Brain Building (30 seconds per problem - just do your best - no worries if wrong)
- Draw a bear in polar coordinates, and then Cartesian coordinates.....
- If we know $x=3u+2v$ and $y=-u+4v$, then areas in the $uv$-plane are multiplied by how much to obtain an area in the $xy$-plane.
- Let $d\theta$ be a small angle, and let $dr$ be a small distance.
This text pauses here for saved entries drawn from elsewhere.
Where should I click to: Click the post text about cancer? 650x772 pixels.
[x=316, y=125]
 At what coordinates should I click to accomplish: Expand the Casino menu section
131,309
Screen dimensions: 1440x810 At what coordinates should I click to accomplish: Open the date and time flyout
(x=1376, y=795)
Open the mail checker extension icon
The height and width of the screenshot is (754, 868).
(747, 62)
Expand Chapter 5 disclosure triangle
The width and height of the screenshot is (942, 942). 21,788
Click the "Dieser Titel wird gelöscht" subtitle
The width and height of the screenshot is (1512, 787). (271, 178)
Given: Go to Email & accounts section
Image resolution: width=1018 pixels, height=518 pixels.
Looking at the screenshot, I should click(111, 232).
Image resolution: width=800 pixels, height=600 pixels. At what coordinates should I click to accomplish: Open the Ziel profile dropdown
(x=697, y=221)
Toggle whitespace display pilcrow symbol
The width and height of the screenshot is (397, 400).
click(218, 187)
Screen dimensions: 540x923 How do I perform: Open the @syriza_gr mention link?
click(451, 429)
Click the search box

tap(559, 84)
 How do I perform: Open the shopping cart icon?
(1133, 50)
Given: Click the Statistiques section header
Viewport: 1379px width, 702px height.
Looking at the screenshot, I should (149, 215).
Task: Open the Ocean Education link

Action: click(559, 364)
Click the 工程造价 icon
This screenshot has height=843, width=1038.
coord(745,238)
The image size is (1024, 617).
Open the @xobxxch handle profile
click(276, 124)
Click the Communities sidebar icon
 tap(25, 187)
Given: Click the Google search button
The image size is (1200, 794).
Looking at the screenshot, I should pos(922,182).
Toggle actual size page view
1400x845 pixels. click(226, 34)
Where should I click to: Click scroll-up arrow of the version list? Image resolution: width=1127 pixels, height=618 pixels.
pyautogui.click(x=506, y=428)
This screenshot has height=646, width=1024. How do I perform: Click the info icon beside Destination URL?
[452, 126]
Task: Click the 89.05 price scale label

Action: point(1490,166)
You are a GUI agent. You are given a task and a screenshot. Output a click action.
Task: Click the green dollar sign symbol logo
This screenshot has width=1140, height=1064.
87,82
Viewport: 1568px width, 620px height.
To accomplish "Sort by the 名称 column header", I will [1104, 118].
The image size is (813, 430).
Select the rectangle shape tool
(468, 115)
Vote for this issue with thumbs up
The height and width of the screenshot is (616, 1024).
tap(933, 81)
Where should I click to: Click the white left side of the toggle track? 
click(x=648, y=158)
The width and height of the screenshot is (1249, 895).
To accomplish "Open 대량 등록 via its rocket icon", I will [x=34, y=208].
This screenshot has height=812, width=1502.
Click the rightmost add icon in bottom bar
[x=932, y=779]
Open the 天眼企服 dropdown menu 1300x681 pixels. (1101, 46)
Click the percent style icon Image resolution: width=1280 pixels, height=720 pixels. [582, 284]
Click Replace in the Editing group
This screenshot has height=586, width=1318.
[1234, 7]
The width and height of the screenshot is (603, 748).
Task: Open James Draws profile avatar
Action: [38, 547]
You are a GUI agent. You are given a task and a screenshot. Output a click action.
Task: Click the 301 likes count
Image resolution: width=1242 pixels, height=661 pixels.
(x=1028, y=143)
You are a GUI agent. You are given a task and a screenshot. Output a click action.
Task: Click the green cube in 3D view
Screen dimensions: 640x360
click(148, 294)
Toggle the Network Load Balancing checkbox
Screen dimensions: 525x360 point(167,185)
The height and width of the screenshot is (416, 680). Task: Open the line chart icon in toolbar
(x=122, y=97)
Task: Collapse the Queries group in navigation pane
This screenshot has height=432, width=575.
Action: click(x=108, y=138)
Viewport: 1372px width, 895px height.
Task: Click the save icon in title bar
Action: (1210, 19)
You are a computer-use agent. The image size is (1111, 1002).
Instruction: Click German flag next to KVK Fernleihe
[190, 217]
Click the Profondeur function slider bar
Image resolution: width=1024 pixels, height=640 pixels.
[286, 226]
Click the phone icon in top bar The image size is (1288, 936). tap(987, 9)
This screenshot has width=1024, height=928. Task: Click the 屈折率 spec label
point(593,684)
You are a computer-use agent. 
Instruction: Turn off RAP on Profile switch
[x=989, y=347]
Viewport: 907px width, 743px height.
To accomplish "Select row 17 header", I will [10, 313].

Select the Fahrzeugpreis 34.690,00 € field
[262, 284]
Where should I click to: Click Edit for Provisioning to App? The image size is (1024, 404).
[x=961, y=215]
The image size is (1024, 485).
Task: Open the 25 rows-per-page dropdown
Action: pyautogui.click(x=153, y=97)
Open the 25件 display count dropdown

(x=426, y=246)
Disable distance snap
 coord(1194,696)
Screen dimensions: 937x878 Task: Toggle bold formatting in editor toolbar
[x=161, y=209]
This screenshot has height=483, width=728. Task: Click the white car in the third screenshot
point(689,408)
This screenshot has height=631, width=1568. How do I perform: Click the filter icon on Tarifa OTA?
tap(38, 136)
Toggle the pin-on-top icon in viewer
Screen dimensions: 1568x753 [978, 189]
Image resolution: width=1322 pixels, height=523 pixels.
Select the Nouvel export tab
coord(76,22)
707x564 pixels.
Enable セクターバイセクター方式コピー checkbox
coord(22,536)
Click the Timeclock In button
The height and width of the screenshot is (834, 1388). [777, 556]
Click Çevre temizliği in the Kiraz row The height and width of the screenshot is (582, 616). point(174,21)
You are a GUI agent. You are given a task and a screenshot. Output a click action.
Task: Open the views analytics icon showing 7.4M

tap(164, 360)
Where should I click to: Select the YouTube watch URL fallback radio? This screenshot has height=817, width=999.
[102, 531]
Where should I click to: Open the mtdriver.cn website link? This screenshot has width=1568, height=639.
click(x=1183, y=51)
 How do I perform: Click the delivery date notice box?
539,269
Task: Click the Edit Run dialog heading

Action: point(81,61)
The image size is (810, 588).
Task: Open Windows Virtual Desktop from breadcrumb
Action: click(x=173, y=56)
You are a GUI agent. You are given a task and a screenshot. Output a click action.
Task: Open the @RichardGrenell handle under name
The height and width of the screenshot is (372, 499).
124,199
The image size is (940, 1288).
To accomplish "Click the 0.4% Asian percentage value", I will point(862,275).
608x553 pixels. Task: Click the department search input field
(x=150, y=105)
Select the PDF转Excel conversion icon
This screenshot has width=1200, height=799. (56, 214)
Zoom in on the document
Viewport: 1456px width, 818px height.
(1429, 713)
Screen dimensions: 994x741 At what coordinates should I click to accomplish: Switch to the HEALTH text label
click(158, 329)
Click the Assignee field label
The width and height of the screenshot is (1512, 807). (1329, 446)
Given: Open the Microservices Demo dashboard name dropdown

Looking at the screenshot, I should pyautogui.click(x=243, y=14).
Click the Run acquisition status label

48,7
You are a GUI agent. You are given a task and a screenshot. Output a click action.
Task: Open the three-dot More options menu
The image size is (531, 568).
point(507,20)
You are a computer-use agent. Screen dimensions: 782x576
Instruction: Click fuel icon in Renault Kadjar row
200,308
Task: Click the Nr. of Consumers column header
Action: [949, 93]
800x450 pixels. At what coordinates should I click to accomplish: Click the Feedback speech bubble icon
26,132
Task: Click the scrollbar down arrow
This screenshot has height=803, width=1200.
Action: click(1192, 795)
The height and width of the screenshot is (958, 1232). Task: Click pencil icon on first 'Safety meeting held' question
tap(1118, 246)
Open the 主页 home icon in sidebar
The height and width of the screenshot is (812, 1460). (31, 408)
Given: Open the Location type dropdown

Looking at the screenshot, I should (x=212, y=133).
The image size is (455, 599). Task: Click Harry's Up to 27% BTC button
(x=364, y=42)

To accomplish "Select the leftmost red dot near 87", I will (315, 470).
Draw a region described by $\pi/3\leq \theta\leq \pi/3+d\theta$ and $4\leq r\leq 4+dr$.
- Draw the region whose area is given by the integral $\ds\int_{0}^{\pi}\int_{1}^{5+3\sin\theta}r dr d\theta$.
Brain Building Solutions
- $|r\cos^2\theta +r\sin^2\theta| = |r|$
- Total Area
- See board
- length of arc divided by radius of arc.
Group Work
- Draw the region in the $xy$ plane whose area is given by $\ds\int_{\pi}^{2\pi}\int_{0}^{3+3\cos\theta}r dr d\theta$.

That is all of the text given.